EXERCISE
In this exercise, every entry below is to be reproduced word for word.

[[ MATERIAL FOR THE TASK open ]]

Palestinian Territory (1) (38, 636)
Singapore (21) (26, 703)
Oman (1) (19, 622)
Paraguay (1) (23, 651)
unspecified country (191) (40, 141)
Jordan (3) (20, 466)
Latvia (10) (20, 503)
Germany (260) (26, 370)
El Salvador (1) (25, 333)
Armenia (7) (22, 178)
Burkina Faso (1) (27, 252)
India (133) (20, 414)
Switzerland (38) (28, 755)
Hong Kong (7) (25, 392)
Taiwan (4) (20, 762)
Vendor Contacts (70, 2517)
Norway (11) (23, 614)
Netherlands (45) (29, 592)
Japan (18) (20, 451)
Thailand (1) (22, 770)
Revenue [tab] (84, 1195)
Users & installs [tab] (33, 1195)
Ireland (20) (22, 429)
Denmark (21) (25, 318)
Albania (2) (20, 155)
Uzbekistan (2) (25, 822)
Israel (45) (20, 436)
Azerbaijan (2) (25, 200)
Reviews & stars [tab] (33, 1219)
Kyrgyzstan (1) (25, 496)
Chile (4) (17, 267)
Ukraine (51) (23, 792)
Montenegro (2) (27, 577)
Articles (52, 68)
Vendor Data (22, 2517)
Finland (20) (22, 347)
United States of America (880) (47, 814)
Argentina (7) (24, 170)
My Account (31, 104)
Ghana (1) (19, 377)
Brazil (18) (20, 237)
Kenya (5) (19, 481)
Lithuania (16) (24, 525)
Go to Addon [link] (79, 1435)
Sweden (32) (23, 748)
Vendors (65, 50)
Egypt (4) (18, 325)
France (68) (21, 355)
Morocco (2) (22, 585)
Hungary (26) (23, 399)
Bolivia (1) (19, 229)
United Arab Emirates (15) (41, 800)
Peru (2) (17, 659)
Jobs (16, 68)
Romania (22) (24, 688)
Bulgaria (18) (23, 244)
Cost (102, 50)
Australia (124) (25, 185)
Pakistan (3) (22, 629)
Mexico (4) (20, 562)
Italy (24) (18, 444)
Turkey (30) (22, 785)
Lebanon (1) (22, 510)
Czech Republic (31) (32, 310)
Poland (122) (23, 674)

[[ MATERIAL FOR THE TASK closed ]]

ANSWER BELOW
Palestinian Territory (1) (38, 636)
Singapore (21) (26, 703)
Oman (1) (19, 622)
Paraguay (1) (23, 651)
unspecified country (191) (40, 141)
Jordan (3) (20, 466)
Latvia (10) (20, 503)
Germany (260) (26, 370)
El Salvador (1) (25, 333)
Armenia (7) (22, 178)
Burkina Faso (1) (27, 252)
India (133) (20, 414)
Switzerland (38) (28, 755)
Hong Kong (7) (25, 392)
Taiwan (4) (20, 762)
Vendor Contacts (70, 2517)
Norway (11) (23, 614)
Netherlands (45) (29, 592)
Japan (18) (20, 451)
Thailand (1) (22, 770)
Revenue [tab] (84, 1195)
Users & installs [tab] (33, 1195)
Ireland (20) (22, 429)
Denmark (21) (25, 318)
Albania (2) (20, 155)
Uzbekistan (2) (25, 822)
Israel (45) (20, 436)
Azerbaijan (2) (25, 200)
Reviews & stars [tab] (33, 1219)
Kyrgyzstan (1) (25, 496)
Chile (4) (17, 267)
Ukraine (51) (23, 792)
Montenegro (2) (27, 577)
Articles (52, 68)
Vendor Data (22, 2517)
Finland (20) (22, 347)
United States of America (880) (47, 814)
Argentina (7) (24, 170)
My Account (31, 104)
Ghana (1) (19, 377)
Brazil (18) (20, 237)
Kenya (5) (19, 481)
Lithuania (16) (24, 525)
Go to Addon [link] (79, 1435)
Sweden (32) (23, 748)
Vendors (65, 50)
Egypt (4) (18, 325)
France (68) (21, 355)
Morocco (2) (22, 585)
Hungary (26) (23, 399)
Bolivia (1) (19, 229)
United Arab Emirates (15) (41, 800)
Peru (2) (17, 659)
Jobs (16, 68)
Romania (22) (24, 688)
Bulgaria (18) (23, 244)
Cost (102, 50)
Australia (124) (25, 185)
Pakistan (3) (22, 629)
Mexico (4) (20, 562)
Italy (24) (18, 444)
Turkey (30) (22, 785)
Lebanon (1) (22, 510)
Czech Republic (31) (32, 310)
Poland (122) (23, 674)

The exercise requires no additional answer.